Saranno presenti oltre 500 bancarelle con mobili antichi, ceramiche, porcellane, vetri, vasellame, attrezzi da lavoro, tessuti, libri, stampe e dischi in vinile. Non mancheranno giocattoli d’epoca, oggetti da collezione, capi di abbigliamento e accessori vintage. L’appuntamento di settembre sarà il terzo dei cinque previsti nel corso dell’anno per gli appassionati di antiquariato e collezionismo.
Centro storico chiuso al traffico
Per consentire lo svolgimento della manifestazione in condizioni di sicurezza, il centro storico sarà chiuso al traffico veicolare. I visitatori potranno muoversi a piedi tra gli stand e, al termine della visita, proseguire la giornata alla scoperta del patrimonio artistico e architettonico della città, tra chiese, palazzi nobiliari e scorci del borgo.
In occasione dell’iniziativa saranno visitabili gratuitamente la mostra di Mirko Andreoli, Realismo arcano. La luce risplende dove il buio è fitto, allestita a Palazzo Salmatoris e giunta all’ultimo giorno di apertura, e l’esposizione di Egidio Giubergia Sguardi ed emozioni, nella Chiesa di San Gregorio, aperta fino al 4 ottobre. Entrambe potranno essere visitate il sabato e la domenica dalle 9.30 alle 12.30 e dalle 14.30 alle 18.30; la mostra di Palazzo Salmatoris è inoltre accessibile il giovedì e il venerdì dalle 14.30 alle 18.30.

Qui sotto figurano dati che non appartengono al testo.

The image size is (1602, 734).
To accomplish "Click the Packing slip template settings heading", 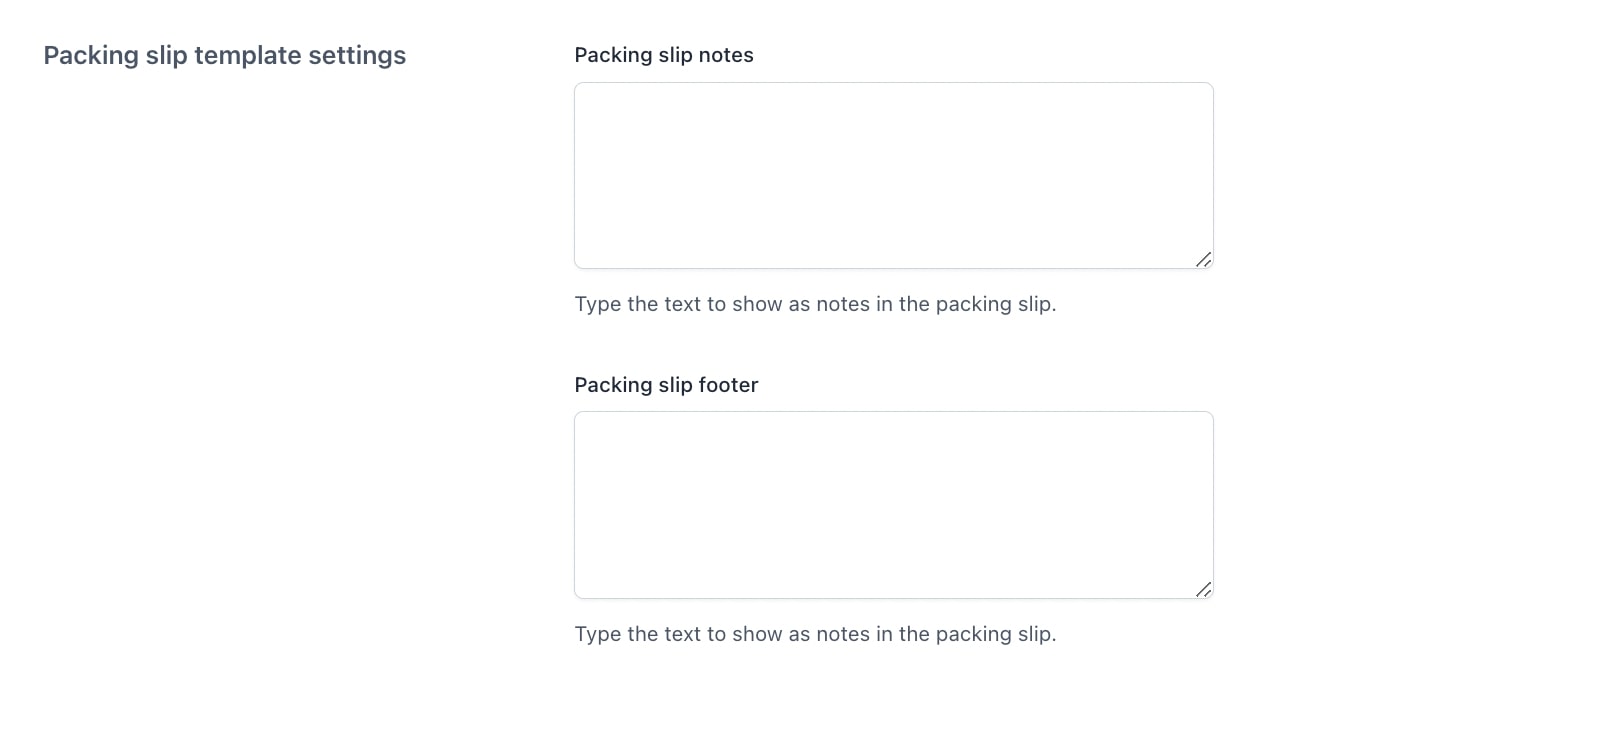I will click(x=224, y=55).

Visite e sapori del territorio
Tra le tappe della giornata ci sarà anche la Sinagoga di Cherasco, nell’antico quartiere ebraico di via Marconi 6. L’edificio, realizzato nel XVIII secolo e collocato all’ultimo piano di una costruzione storica, sarà aperto gratuitamente dalle 10.30 alle 13.30 e dalle 14.30 alle 18.30, con ultimo ingresso alle 17.30.
Il percorso potrà includere anche il Museo della Magia, dedicato all’illusionismo e alla prestidigitazione, con sale scenografiche, installazioni, oggetti curiosi e un teatro per gli spettacoli. Nei ristoranti cittadini sarà inoltre possibile trovare alcune specialità locali, tra cui le lumache, la Salsiccia di Cherasco al Barolo, i Baci di Cherasco e la Robiola di Cherasco, formaggio riconosciuto con la Denominazione Comunale. La città fa parte, insieme ad altri dieci Comuni, dell’area di produzione del Barolo.
Il vicesindaco Umberto Ferrondi ha definito il mercato uno degli appuntamenti principali del calendario cittadino, ricordando che dall’inizio dell’anno, prima della pausa estiva, Cherasco ha ospitato circa 80 eventi. Secondo l’amministrazione, la manifestazione contribuisce a richiamare visitatori, valorizzare il centro storico e sostenere le attività commerciali.